Exercise - Please set down, word for word, the line that contains "You are a computer-use" and every line after it to the end of the entries below, omitting the pictures.

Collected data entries
┌────────
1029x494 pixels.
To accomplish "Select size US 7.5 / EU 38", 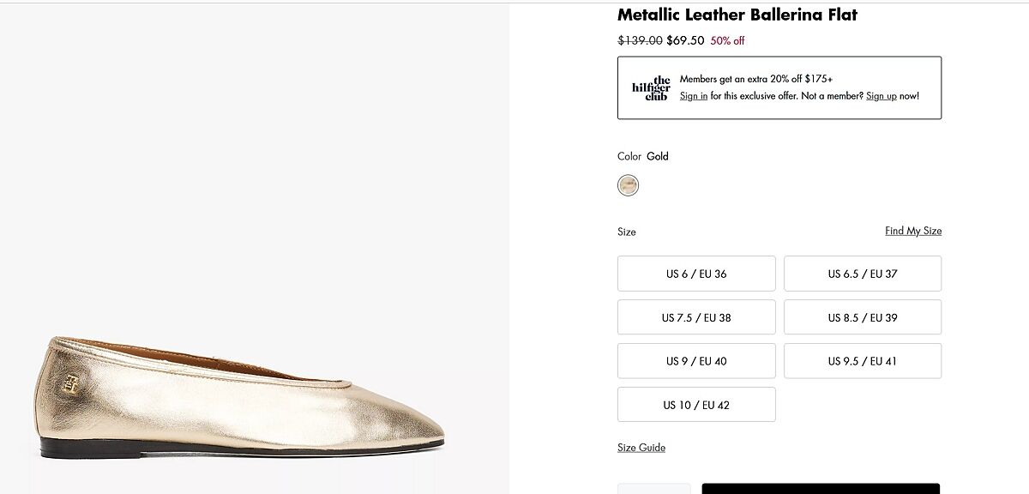I will pyautogui.click(x=696, y=317).
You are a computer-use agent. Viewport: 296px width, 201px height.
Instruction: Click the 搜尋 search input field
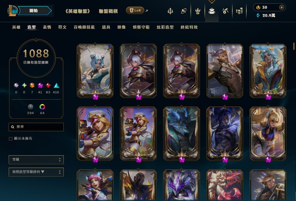point(36,127)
└────────
Exercise answer -
You are a computer-use agent. Viewport: 296px width, 201px height.
Instruction: Click the 搜尋 search input field
point(36,127)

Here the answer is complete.